Content starts

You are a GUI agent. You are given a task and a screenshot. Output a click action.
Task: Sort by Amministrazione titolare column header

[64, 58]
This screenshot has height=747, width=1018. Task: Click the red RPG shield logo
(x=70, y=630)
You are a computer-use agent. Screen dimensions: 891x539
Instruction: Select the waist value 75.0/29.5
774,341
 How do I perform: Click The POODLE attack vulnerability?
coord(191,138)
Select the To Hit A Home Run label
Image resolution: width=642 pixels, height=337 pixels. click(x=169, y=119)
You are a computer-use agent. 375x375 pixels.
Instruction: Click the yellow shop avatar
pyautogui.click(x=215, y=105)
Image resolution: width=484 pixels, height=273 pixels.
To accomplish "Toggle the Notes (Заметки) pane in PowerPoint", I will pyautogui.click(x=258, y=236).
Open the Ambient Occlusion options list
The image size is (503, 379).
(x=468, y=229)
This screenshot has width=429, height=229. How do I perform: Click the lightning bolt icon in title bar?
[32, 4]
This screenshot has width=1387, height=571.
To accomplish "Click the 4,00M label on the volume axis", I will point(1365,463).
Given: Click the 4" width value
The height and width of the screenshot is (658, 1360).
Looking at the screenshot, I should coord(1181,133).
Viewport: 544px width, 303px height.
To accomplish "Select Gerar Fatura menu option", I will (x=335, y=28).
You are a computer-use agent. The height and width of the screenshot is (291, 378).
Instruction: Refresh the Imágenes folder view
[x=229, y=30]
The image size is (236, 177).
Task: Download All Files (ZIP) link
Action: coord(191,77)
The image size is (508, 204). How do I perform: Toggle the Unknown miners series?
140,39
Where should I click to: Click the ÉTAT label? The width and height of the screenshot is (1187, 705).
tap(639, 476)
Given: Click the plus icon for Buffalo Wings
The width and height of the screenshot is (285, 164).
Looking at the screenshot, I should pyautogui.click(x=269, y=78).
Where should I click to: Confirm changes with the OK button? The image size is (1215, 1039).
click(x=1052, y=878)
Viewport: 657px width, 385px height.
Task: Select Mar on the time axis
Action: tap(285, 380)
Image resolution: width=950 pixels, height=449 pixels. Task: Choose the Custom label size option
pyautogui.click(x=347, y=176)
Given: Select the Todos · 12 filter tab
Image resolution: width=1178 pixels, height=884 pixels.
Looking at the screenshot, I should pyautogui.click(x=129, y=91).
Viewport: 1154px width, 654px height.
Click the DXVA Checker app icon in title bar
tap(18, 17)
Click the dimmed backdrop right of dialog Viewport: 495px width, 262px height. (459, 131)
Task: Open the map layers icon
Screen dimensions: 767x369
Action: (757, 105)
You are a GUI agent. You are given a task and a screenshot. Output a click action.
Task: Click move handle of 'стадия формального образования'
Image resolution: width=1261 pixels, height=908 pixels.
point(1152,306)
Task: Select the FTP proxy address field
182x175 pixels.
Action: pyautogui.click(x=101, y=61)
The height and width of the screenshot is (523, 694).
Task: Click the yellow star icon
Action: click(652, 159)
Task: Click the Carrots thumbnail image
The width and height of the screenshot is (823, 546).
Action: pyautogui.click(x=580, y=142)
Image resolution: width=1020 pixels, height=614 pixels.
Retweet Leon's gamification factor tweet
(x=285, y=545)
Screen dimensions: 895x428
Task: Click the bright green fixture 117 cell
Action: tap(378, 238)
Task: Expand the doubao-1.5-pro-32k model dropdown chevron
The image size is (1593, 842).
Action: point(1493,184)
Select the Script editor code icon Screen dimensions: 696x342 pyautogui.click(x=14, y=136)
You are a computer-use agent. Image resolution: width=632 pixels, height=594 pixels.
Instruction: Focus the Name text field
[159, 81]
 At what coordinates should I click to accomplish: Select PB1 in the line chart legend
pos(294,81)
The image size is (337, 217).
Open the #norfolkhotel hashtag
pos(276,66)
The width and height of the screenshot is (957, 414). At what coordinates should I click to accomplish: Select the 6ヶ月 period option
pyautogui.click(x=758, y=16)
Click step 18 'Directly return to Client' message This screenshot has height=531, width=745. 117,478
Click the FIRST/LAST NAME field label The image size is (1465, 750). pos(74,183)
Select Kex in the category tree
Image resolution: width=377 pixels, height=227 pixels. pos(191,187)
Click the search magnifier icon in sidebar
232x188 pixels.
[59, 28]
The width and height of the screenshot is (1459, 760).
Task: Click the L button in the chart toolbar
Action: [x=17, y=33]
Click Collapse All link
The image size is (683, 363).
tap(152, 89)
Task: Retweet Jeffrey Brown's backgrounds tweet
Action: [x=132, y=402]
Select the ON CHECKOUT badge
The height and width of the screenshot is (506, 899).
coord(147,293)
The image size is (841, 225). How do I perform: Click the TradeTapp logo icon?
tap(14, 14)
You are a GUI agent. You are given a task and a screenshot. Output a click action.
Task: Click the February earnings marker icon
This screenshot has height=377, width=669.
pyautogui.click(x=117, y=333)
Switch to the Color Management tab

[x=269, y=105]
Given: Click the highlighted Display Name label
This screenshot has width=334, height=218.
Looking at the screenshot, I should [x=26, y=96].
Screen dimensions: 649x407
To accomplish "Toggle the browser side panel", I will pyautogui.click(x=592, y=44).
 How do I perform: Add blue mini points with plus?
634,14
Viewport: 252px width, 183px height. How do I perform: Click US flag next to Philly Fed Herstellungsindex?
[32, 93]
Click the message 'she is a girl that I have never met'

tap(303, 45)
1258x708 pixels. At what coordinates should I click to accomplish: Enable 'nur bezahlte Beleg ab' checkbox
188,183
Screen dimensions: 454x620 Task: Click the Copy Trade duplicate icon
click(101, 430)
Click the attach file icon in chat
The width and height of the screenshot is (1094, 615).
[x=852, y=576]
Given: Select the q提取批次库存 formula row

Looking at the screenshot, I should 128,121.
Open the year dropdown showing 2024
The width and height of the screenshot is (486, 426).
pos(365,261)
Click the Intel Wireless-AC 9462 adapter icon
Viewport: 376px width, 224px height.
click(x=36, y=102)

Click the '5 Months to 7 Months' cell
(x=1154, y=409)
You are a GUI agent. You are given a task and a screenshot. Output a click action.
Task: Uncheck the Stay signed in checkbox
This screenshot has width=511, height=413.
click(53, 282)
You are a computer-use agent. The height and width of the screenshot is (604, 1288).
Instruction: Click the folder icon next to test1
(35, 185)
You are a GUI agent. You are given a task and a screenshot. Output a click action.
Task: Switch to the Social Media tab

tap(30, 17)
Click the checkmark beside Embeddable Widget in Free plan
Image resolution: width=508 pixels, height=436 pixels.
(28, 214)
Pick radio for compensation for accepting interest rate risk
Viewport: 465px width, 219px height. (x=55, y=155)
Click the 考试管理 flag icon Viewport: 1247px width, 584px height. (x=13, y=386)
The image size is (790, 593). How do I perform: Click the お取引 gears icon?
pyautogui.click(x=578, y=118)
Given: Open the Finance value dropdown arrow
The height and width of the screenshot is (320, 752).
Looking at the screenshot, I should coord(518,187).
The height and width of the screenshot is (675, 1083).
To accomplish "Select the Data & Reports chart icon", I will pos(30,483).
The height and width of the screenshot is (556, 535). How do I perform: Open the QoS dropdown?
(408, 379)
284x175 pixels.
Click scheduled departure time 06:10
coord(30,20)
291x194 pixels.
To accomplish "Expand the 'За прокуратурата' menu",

Content ends

■ What you should do
Every line above has to be restated word for word.

■ Output
You are a GUI agent. You are given a task and a screenshot. Output a click action.
Task: Sort by Amministrazione titolare column header

[64, 58]
This screenshot has height=747, width=1018. Task: Click the red RPG shield logo
(x=70, y=630)
You are a computer-use agent. Screen dimensions: 891x539
Instruction: Select the waist value 75.0/29.5
774,341
 How do I perform: Click The POODLE attack vulnerability?
coord(191,138)
Select the To Hit A Home Run label
Image resolution: width=642 pixels, height=337 pixels. click(x=169, y=119)
You are a computer-use agent. 375x375 pixels.
Instruction: Click the yellow shop avatar
pyautogui.click(x=215, y=105)
Image resolution: width=484 pixels, height=273 pixels.
To accomplish "Toggle the Notes (Заметки) pane in PowerPoint", I will pyautogui.click(x=258, y=236).
Open the Ambient Occlusion options list
The image size is (503, 379).
(x=468, y=229)
This screenshot has width=429, height=229. How do I perform: Click the lightning bolt icon in title bar?
[32, 4]
This screenshot has width=1387, height=571.
To accomplish "Click the 4,00M label on the volume axis", I will point(1365,463).
Given: Click the 4" width value
The height and width of the screenshot is (658, 1360).
Looking at the screenshot, I should coord(1181,133).
Viewport: 544px width, 303px height.
To accomplish "Select Gerar Fatura menu option", I will (x=335, y=28).
You are a computer-use agent. The height and width of the screenshot is (291, 378).
Instruction: Refresh the Imágenes folder view
[x=229, y=30]
The image size is (236, 177).
Task: Download All Files (ZIP) link
Action: coord(191,77)
The image size is (508, 204). How do I perform: Toggle the Unknown miners series?
140,39
Where should I click to: Click the ÉTAT label? The width and height of the screenshot is (1187, 705).
tap(639, 476)
Given: Click the plus icon for Buffalo Wings
The width and height of the screenshot is (285, 164).
Looking at the screenshot, I should pyautogui.click(x=269, y=78).
Where should I click to: Confirm changes with the OK button? The image size is (1215, 1039).
click(x=1052, y=878)
Viewport: 657px width, 385px height.
Task: Select Mar on the time axis
Action: tap(285, 380)
Image resolution: width=950 pixels, height=449 pixels. Task: Choose the Custom label size option
pyautogui.click(x=347, y=176)
Given: Select the Todos · 12 filter tab
Image resolution: width=1178 pixels, height=884 pixels.
Looking at the screenshot, I should pyautogui.click(x=129, y=91).
Viewport: 1154px width, 654px height.
Click the DXVA Checker app icon in title bar
tap(18, 17)
Click the dimmed backdrop right of dialog Viewport: 495px width, 262px height. (459, 131)
Task: Open the map layers icon
Screen dimensions: 767x369
Action: (757, 105)
You are a GUI agent. You are given a task and a screenshot. Output a click action.
Task: Click move handle of 'стадия формального образования'
Image resolution: width=1261 pixels, height=908 pixels.
point(1152,306)
Task: Select the FTP proxy address field
182x175 pixels.
Action: pyautogui.click(x=101, y=61)
The height and width of the screenshot is (523, 694).
Task: Click the yellow star icon
Action: click(652, 159)
Task: Click the Carrots thumbnail image
The width and height of the screenshot is (823, 546).
Action: pyautogui.click(x=580, y=142)
Image resolution: width=1020 pixels, height=614 pixels.
Retweet Leon's gamification factor tweet
(x=285, y=545)
Screen dimensions: 895x428
Task: Click the bright green fixture 117 cell
Action: tap(378, 238)
Task: Expand the doubao-1.5-pro-32k model dropdown chevron
The image size is (1593, 842).
Action: point(1493,184)
Select the Script editor code icon Screen dimensions: 696x342 pyautogui.click(x=14, y=136)
You are a computer-use agent. Image resolution: width=632 pixels, height=594 pixels.
Instruction: Focus the Name text field
[159, 81]
 At what coordinates should I click to accomplish: Select PB1 in the line chart legend
pos(294,81)
The image size is (337, 217).
Open the #norfolkhotel hashtag
pos(276,66)
The width and height of the screenshot is (957, 414). At what coordinates should I click to accomplish: Select the 6ヶ月 period option
pyautogui.click(x=758, y=16)
Click step 18 'Directly return to Client' message This screenshot has height=531, width=745. 117,478
Click the FIRST/LAST NAME field label The image size is (1465, 750). pos(74,183)
Select Kex in the category tree
Image resolution: width=377 pixels, height=227 pixels. pos(191,187)
Click the search magnifier icon in sidebar
232x188 pixels.
[59, 28]
The width and height of the screenshot is (1459, 760).
Task: Click the L button in the chart toolbar
Action: [x=17, y=33]
Click Collapse All link
The image size is (683, 363).
tap(152, 89)
Task: Retweet Jeffrey Brown's backgrounds tweet
Action: [x=132, y=402]
Select the ON CHECKOUT badge
The height and width of the screenshot is (506, 899).
coord(147,293)
The image size is (841, 225). How do I perform: Click the TradeTapp logo icon?
tap(14, 14)
You are a GUI agent. You are given a task and a screenshot. Output a click action.
Task: Click the February earnings marker icon
This screenshot has height=377, width=669.
pyautogui.click(x=117, y=333)
Switch to the Color Management tab

[x=269, y=105]
Given: Click the highlighted Display Name label
This screenshot has width=334, height=218.
Looking at the screenshot, I should [x=26, y=96].
Screen dimensions: 649x407
To accomplish "Toggle the browser side panel", I will pyautogui.click(x=592, y=44).
 How do I perform: Add blue mini points with plus?
634,14
Viewport: 252px width, 183px height. How do I perform: Click US flag next to Philly Fed Herstellungsindex?
[32, 93]
Click the message 'she is a girl that I have never met'

tap(303, 45)
1258x708 pixels. At what coordinates should I click to accomplish: Enable 'nur bezahlte Beleg ab' checkbox
188,183
Screen dimensions: 454x620 Task: Click the Copy Trade duplicate icon
click(101, 430)
Click the attach file icon in chat
The width and height of the screenshot is (1094, 615).
[x=852, y=576]
Given: Select the q提取批次库存 formula row

Looking at the screenshot, I should 128,121.
Open the year dropdown showing 2024
The width and height of the screenshot is (486, 426).
pos(365,261)
Click the Intel Wireless-AC 9462 adapter icon
Viewport: 376px width, 224px height.
click(x=36, y=102)

Click the '5 Months to 7 Months' cell
(x=1154, y=409)
You are a GUI agent. You are given a task and a screenshot. Output a click action.
Task: Uncheck the Stay signed in checkbox
This screenshot has width=511, height=413.
click(53, 282)
You are a computer-use agent. The height and width of the screenshot is (604, 1288).
Instruction: Click the folder icon next to test1
(35, 185)
You are a GUI agent. You are given a task and a screenshot. Output a click action.
Task: Switch to the Social Media tab

tap(30, 17)
Click the checkmark beside Embeddable Widget in Free plan
Image resolution: width=508 pixels, height=436 pixels.
(28, 214)
Pick radio for compensation for accepting interest rate risk
Viewport: 465px width, 219px height. (x=55, y=155)
Click the 考试管理 flag icon Viewport: 1247px width, 584px height. (x=13, y=386)
The image size is (790, 593). How do I perform: Click the お取引 gears icon?
pyautogui.click(x=578, y=118)
Given: Open the Finance value dropdown arrow
The height and width of the screenshot is (320, 752).
Looking at the screenshot, I should coord(518,187).
The height and width of the screenshot is (675, 1083).
To accomplish "Select the Data & Reports chart icon", I will pos(30,483).
The height and width of the screenshot is (556, 535). How do I perform: Open the QoS dropdown?
(408, 379)
284x175 pixels.
Click scheduled departure time 06:10
coord(30,20)
291x194 pixels.
To accomplish "Expand the 'За прокуратурата' menu",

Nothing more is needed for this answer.